I’m going to guess that the reason why people in blue states have lower rates of marriage and higher out-of-wedlock birth rates is because of higher tax rates, marriage penalties at the state level, and big government welfare programs that reward single mothers. Smaller government helps economic growth and leaves money in the pockets of responsible people. It’s much easier to take the marriage track when you have more of your own money in your pocket.

I also think that Judeo-Christian values are a huge factor. People who are religious have the habit of unselfishness that is necessary to get married in the first place. Marriage is about self-sacrificially loving another sinner, and that is attractive to religious people. Marriage is not so attractive to people who think that there is no afterlife, that the purpose of life is fun, and selfishness is awesome. If you believe that this life is all there is and there is no objective morality, then there is no rational basis there for serving others when it goes against your self-interest.

Regarding that last point, about how religious people are more suited to unselfishness and cooperation, there is a new study out.

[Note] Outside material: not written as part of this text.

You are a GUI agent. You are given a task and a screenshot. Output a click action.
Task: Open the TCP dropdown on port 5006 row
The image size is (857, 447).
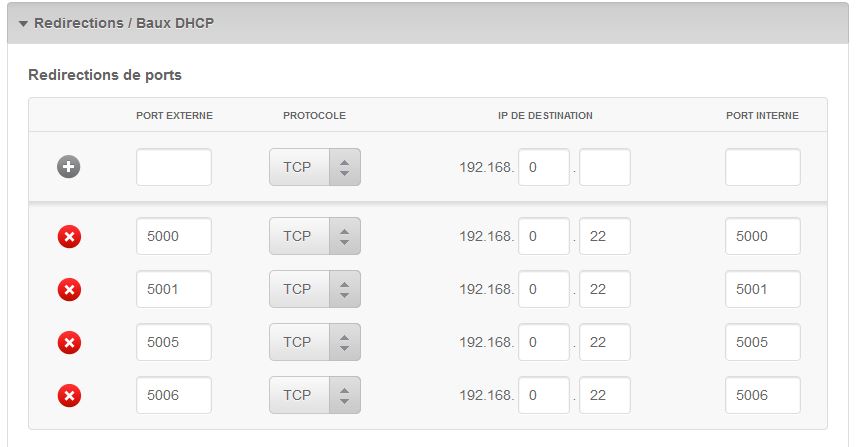[314, 395]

Consider this recent study from the University of Toronto, in Canada.

The abstract says:

A large literature is currently contesting the impact of religion on prosocial behavior. As a window into this discussion, I examine the close social networks of American adults and consider whether religious traditionalists are more likely than other network members to supply several basic forms of social support. Analysis of the Portraits of American Life Survey reveals three main findings. First, a majority of Americans—religious or not—count at least one perceived religious traditionalist among their close network ties. Second, American adults are more likely to receive advice, practical help, and money from ties identified as religious traditionalists than from other types of ties, a pattern that held among both kin and nonkin network ties. Finally, although perceived traditionalist network members appear especially inclined to assist highly religious people, they nevertheless offer social support to Americans across a broad spectrum of religiosity. Beyond its relevance for debates on religion and community life, this study also proposes a novel strategy to assess prosocial behavior. Asking people to recount the deeds of their network members can reduce certain self-reporting biases common to survey research and helps locate prosocial activity in concrete and meaningful social relationships.

So, people who are more religious and traditional already have the character traits to be unselfish. And what is marriage, but the promise to be unselfish, for the sake of your spouse, and eventually, for the sake of your kids?